#### WORK ORDER:
What is expected is a word-for-word copy of all the entries.

#### PROVIDED MATERIAL:
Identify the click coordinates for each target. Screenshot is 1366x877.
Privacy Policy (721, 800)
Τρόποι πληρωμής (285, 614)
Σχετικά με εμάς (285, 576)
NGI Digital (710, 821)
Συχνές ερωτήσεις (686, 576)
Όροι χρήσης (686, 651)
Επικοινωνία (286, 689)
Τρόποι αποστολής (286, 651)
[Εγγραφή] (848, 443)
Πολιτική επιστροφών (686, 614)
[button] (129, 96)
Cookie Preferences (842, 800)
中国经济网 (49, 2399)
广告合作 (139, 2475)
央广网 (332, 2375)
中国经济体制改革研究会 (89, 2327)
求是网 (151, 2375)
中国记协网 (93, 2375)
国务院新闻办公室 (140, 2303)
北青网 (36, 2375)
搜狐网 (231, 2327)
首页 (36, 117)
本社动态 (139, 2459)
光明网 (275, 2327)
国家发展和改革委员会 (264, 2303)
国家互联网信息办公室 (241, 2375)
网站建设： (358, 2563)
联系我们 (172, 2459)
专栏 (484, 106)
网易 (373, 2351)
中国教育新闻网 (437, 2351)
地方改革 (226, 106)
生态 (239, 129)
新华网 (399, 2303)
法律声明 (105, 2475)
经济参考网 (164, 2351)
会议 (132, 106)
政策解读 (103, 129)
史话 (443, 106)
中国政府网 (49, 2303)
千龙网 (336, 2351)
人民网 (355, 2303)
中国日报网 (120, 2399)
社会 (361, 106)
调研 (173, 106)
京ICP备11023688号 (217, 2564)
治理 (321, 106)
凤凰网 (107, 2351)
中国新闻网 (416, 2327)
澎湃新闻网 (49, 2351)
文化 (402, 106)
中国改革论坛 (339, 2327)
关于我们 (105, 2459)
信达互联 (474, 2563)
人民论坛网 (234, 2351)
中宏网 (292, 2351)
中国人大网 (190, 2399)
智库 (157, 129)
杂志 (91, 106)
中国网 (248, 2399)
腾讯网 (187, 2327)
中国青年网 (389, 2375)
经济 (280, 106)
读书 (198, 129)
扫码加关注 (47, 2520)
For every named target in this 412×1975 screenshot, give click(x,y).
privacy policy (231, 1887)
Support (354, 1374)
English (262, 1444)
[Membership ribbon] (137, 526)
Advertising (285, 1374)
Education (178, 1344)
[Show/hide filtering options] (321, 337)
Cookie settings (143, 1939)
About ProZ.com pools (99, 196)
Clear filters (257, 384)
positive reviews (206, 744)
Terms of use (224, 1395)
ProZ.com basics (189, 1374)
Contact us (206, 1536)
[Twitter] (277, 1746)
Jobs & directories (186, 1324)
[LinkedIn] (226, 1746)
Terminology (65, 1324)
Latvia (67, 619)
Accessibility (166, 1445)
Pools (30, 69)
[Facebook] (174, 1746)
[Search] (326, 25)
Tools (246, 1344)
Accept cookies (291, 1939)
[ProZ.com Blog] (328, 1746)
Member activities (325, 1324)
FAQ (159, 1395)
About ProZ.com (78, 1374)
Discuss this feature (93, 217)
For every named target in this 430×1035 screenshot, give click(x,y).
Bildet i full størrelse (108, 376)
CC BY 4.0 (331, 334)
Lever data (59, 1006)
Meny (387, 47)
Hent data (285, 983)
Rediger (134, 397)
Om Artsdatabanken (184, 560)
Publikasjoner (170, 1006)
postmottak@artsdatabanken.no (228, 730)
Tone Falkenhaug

#### EXERCISE OUTPUT:
Identify the click coordinates for each target. Screenshot is 1366x877.
Privacy Policy (721, 800)
Τρόποι πληρωμής (285, 614)
Σχετικά με εμάς (285, 576)
NGI Digital (710, 821)
Συχνές ερωτήσεις (686, 576)
Όροι χρήσης (686, 651)
Επικοινωνία (286, 689)
Τρόποι αποστολής (286, 651)
[Εγγραφή] (848, 443)
Πολιτική επιστροφών (686, 614)
[button] (129, 96)
Cookie Preferences (842, 800)
中国经济网 (49, 2399)
广告合作 (139, 2475)
央广网 (332, 2375)
中国经济体制改革研究会 (89, 2327)
求是网 (151, 2375)
中国记协网 (93, 2375)
国务院新闻办公室 (140, 2303)
北青网 (36, 2375)
搜狐网 (231, 2327)
首页 (36, 117)
本社动态 (139, 2459)
光明网 (275, 2327)
国家发展和改革委员会 (264, 2303)
国家互联网信息办公室 (241, 2375)
网站建设： (358, 2563)
联系我们 (172, 2459)
专栏 (484, 106)
网易 (373, 2351)
中国教育新闻网 (437, 2351)
地方改革 (226, 106)
生态 (239, 129)
新华网 (399, 2303)
法律声明 (105, 2475)
经济参考网 (164, 2351)
会议 (132, 106)
政策解读 (103, 129)
史话 (443, 106)
中国政府网 (49, 2303)
千龙网 (336, 2351)
人民网 (355, 2303)
中国日报网 (120, 2399)
社会 (361, 106)
调研 (173, 106)
京ICP备11023688号 (217, 2564)
治理 (321, 106)
凤凰网 (107, 2351)
中国新闻网 (416, 2327)
澎湃新闻网 (49, 2351)
文化 (402, 106)
中国改革论坛 (339, 2327)
关于我们 (105, 2459)
信达互联 (474, 2563)
人民论坛网 (234, 2351)
中宏网 (292, 2351)
中国人大网 (190, 2399)
智库 (157, 129)
杂志 (91, 106)
中国网 (248, 2399)
腾讯网 (187, 2327)
中国青年网 (389, 2375)
经济 (280, 106)
读书 (198, 129)
扫码加关注 (47, 2520)
For every named target in this 412×1975 screenshot, give click(x,y).
privacy policy (231, 1887)
Support (354, 1374)
English (262, 1444)
[Membership ribbon] (137, 526)
Advertising (285, 1374)
Education (178, 1344)
[Show/hide filtering options] (321, 337)
Cookie settings (143, 1939)
About ProZ.com pools (99, 196)
Clear filters (257, 384)
positive reviews (206, 744)
Terms of use (224, 1395)
ProZ.com basics (189, 1374)
Contact us (206, 1536)
[Twitter] (277, 1746)
Jobs & directories (186, 1324)
[LinkedIn] (226, 1746)
Terminology (65, 1324)
Latvia (67, 619)
Accessibility (166, 1445)
Pools (30, 69)
[Facebook] (174, 1746)
[Search] (326, 25)
Tools (246, 1344)
Accept cookies (291, 1939)
[ProZ.com Blog] (328, 1746)
Member activities (325, 1324)
FAQ (159, 1395)
About ProZ.com (78, 1374)
Discuss this feature (93, 217)
For every named target in this 430×1035 screenshot, give click(x,y).
Bildet i full størrelse (108, 376)
CC BY 4.0 (331, 334)
Lever data (59, 1006)
Meny (387, 47)
Hent data (285, 983)
Rediger (134, 397)
Om Artsdatabanken (184, 560)
Publikasjoner (170, 1006)
postmottak@artsdatabanken.no (228, 730)
Tone Falkenhaug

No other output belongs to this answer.